[begin SELECTED EXTRACT]

Wednesday, November 30, 2005

31 Years after the First Energy Crisis - the Need for an Energy Strategy

Since the first oil shock 31 years ago, has the world moved towards a more sustainable energy system? Or has a proliferation of energy policies, regulations, enthusiasms and philosophies resulted in a hive of activity, with little progress? Does Europe lack an energy strategy?

This paper defines 11 dimensions for a national or regional energy policy, and 13 technologies to realise these objectives. It further explores the link between energy technologies and policy objectives, according to a matrix.

The table demonstrates that there is no such thing like a perfect energy source, though energy efficiency and non-intermittent renewables come pretty close to this ideal.

The table equally demonstrates that sufficient options are available to achieve almost any strategic objective. Pursuing a wide portfolio of options appears a wise choice to ensure economically efficient and stable energy prices.

A secure, clean, safe and healthy energy supply is no longer a technology development challenge, but largely a matter of investment in infrastructure and deployment of modern solutions on a massive scale. Developed countries can afford almost any energy system, but cost of energy and competitiveness become major attention areas.

Download article

Saturday, November 26, 2005

How precious is a cubic meter of gas?

A cubic meter of gas means:
  • Heating a home for 1 hour on a cold day
  • Wash your hands 50 times
  • Clean the dishes 6 times
  • 3 showers
  • 6 hot meals
  • 1 bath
[Source: Milieuzorg op School, nr 5, Mei 2005]

Friday, November 25, 2005

How precious is a kWh?

[end SELECTED EXTRACT]

SET TASK 1
Rewrite the paragraph in the energy posts that begins "A secure, clean, safe and healthy energy supply" in fewer words, keeping its main facts.
SET TASK 2
Answer these from the energy posts:
(a) How many dimensions for an energy policy does the paper define?
(b) How many showers does a cubic meter of gas mean?
(c) On what date was the post asking how precious a kWh is?
SET TASK 3
Echo a passage from the energy posts word for word, beginning at the words "31 Years after" and stopping after "to this ideal.".
The records that come next have nothing to do with the energy posts.

[begin EXTRACTED MATERIAL]

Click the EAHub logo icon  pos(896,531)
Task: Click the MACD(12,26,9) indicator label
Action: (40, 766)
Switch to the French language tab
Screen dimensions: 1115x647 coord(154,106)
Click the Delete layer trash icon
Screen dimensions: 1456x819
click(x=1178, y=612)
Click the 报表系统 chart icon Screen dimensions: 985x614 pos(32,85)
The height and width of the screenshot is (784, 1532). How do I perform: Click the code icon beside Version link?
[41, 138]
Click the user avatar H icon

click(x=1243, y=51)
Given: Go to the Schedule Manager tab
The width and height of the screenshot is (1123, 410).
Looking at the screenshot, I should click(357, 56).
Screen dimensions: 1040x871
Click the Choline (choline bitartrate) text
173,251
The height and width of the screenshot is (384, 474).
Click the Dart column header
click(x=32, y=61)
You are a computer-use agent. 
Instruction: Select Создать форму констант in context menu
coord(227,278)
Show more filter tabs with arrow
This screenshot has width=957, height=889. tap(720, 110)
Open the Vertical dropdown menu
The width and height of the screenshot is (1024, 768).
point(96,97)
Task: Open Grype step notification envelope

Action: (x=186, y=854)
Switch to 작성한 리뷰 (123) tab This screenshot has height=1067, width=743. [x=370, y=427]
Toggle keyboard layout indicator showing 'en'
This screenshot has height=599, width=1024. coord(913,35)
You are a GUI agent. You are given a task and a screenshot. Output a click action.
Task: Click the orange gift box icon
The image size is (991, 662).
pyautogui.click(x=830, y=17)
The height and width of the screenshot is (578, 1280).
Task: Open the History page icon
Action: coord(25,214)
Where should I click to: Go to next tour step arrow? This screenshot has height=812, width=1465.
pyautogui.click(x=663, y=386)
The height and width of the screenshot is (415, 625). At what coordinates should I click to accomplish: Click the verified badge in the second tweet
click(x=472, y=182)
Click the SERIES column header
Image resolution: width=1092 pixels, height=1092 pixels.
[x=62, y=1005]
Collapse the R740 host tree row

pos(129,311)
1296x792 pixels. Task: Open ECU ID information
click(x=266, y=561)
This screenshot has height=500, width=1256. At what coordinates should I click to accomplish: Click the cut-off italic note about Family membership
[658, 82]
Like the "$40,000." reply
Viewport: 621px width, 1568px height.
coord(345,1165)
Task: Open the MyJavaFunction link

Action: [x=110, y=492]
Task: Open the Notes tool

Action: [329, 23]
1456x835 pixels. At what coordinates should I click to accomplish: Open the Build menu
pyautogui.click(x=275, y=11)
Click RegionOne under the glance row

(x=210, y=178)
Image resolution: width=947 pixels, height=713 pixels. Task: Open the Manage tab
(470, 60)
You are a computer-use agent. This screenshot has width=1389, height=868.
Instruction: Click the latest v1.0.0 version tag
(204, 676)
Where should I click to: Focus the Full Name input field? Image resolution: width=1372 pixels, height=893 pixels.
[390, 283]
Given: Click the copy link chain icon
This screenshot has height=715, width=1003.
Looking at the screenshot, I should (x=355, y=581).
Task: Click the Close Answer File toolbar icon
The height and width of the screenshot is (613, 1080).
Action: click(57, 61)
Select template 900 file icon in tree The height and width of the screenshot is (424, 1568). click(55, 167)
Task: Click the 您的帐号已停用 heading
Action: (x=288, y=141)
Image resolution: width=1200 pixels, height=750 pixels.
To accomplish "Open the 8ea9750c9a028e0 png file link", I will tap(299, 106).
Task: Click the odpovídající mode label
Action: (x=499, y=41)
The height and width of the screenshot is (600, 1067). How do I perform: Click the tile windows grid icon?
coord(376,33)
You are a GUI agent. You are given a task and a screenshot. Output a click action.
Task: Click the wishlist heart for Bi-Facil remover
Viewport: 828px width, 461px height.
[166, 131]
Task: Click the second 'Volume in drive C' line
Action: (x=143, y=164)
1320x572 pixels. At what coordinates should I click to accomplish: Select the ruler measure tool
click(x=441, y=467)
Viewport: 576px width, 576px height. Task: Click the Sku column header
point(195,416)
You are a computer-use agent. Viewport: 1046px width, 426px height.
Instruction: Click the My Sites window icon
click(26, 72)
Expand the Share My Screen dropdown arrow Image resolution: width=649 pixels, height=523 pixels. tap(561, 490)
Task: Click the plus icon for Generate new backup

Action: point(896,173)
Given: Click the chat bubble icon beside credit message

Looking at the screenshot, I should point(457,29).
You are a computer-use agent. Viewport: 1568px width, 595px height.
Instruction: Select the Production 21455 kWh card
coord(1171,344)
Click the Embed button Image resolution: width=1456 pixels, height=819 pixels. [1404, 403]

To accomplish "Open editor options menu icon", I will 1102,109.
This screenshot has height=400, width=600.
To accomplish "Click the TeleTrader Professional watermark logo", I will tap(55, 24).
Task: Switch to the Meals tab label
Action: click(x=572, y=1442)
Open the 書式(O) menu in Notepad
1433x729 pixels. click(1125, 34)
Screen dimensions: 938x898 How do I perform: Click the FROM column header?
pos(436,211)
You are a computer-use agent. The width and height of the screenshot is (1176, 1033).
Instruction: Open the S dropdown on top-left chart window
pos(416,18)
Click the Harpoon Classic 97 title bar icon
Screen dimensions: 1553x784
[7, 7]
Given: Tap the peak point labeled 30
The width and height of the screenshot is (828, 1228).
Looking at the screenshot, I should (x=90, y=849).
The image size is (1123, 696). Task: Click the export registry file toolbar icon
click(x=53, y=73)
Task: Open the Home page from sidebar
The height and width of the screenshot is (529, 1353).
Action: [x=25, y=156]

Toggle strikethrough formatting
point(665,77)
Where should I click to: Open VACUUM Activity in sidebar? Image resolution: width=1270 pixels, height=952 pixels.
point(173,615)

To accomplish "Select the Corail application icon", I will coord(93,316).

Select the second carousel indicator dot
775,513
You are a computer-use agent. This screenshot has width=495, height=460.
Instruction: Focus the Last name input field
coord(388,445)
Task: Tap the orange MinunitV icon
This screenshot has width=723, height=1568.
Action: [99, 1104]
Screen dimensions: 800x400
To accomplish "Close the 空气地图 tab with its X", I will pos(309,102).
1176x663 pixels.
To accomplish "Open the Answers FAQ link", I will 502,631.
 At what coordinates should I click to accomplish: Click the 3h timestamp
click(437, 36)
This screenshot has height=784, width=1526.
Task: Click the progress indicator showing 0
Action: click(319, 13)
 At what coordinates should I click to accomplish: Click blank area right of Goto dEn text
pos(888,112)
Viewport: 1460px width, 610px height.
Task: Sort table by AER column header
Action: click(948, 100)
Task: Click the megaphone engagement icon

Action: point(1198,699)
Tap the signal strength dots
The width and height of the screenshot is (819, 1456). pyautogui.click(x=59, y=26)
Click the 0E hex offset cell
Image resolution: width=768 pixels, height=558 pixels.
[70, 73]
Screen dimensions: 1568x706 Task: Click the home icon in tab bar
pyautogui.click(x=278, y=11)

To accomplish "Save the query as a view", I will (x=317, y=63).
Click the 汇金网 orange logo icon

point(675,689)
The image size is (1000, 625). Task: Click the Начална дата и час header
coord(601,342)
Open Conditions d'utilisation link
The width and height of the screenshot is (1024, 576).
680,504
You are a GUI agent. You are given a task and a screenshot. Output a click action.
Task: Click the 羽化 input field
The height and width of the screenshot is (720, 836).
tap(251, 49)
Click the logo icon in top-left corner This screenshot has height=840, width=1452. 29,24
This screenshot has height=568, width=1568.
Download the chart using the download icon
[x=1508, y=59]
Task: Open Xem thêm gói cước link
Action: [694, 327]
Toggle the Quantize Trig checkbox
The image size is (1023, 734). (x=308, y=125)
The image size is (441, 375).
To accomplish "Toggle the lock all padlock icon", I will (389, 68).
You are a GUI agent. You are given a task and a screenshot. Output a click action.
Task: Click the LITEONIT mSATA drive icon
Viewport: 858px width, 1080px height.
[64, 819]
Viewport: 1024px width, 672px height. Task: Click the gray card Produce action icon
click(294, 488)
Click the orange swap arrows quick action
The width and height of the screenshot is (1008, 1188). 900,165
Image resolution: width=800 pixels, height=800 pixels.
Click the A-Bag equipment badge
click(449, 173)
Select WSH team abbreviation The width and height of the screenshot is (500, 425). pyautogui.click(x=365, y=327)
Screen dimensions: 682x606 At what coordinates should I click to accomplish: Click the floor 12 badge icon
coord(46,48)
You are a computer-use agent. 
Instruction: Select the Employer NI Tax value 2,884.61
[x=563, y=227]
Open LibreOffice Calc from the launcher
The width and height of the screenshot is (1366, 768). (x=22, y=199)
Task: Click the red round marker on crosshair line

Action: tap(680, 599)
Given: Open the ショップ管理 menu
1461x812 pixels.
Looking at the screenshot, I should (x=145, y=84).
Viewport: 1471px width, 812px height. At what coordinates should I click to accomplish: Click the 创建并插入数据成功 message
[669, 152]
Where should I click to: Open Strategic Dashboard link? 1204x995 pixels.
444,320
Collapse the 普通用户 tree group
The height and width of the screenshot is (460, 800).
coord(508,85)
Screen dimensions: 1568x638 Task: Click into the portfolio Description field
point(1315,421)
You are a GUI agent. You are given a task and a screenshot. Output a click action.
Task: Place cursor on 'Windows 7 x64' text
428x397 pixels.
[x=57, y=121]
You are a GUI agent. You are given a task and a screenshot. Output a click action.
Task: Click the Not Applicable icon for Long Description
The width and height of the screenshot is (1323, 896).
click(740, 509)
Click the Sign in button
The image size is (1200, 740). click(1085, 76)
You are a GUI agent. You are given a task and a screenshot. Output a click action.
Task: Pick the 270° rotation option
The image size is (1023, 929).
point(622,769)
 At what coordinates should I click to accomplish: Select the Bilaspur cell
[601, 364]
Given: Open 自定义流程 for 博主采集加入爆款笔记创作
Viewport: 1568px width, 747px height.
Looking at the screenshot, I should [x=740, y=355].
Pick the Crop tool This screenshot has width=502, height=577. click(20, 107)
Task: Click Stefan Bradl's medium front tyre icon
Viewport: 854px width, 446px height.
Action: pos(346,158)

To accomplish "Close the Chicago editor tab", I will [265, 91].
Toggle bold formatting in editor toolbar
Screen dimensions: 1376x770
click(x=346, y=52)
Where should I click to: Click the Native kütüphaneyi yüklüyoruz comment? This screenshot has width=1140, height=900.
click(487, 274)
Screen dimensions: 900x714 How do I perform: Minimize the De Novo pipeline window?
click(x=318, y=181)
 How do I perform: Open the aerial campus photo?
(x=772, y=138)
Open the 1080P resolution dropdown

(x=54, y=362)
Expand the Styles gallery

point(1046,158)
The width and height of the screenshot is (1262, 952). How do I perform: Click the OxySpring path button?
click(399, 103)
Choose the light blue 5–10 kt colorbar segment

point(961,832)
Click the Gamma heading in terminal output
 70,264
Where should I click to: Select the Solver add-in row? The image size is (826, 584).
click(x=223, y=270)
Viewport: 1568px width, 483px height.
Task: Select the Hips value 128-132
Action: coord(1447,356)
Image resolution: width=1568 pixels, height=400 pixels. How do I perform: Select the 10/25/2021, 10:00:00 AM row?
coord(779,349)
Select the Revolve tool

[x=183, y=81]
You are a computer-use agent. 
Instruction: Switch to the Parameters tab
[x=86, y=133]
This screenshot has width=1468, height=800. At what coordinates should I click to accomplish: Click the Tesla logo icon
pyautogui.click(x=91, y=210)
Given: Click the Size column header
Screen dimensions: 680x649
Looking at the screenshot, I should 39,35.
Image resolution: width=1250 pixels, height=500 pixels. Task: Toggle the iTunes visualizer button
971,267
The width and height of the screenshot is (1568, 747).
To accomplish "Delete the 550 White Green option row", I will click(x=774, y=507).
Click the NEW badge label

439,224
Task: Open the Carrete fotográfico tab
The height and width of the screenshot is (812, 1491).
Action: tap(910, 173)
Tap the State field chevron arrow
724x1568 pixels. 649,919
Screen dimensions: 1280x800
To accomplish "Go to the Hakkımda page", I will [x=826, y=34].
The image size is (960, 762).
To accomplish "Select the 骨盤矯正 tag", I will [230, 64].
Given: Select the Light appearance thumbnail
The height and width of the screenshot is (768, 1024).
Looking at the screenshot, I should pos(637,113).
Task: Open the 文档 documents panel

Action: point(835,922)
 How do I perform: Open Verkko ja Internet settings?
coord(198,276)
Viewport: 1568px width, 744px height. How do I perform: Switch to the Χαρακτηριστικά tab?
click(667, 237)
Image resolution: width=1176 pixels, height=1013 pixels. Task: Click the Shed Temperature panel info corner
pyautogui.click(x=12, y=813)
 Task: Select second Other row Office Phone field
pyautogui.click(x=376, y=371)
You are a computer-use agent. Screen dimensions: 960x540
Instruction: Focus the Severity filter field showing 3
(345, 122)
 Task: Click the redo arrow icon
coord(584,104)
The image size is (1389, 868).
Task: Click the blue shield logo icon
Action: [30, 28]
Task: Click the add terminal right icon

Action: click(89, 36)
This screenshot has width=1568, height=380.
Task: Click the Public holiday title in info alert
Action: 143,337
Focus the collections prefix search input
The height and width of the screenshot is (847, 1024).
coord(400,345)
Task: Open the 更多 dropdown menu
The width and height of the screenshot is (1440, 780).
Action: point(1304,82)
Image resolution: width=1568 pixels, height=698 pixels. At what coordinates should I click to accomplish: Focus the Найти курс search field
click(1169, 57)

[end EXTRACTED MATERIAL]

CORRECT ANSWER 1
A secure, clean, safe and healthy energy supply now depends mostly on investing in infrastructure and using modern solutions on a huge scale, not on developing new technology. Developed countries can pay for nearly any energy system, but energy costs and competitiveness become major concerns.

CORRECT ANSWER 2
(a) 11
(b) 3
(c) Friday, November 25, 2005

CORRECT ANSWER 3
31 Years after the First Energy Crisis - the Need for an Energy Strategy

Since the first oil shock 31 years ago, has the world moved towards a more sustainable energy system? Or has a proliferation of energy policies, regulations, enthusiasms and philosophies resulted in a hive of activity, with little progress? Does Europe lack an energy strategy?

This paper defines 11 dimensions for a national or regional energy policy, and 13 technologies to realise these objectives. It further explores the link between energy technologies and policy objectives, according to a matrix.

The table demonstrates that there is no such thing like a perfect energy source, though energy efficiency and non-intermittent renewables come pretty close to this ideal.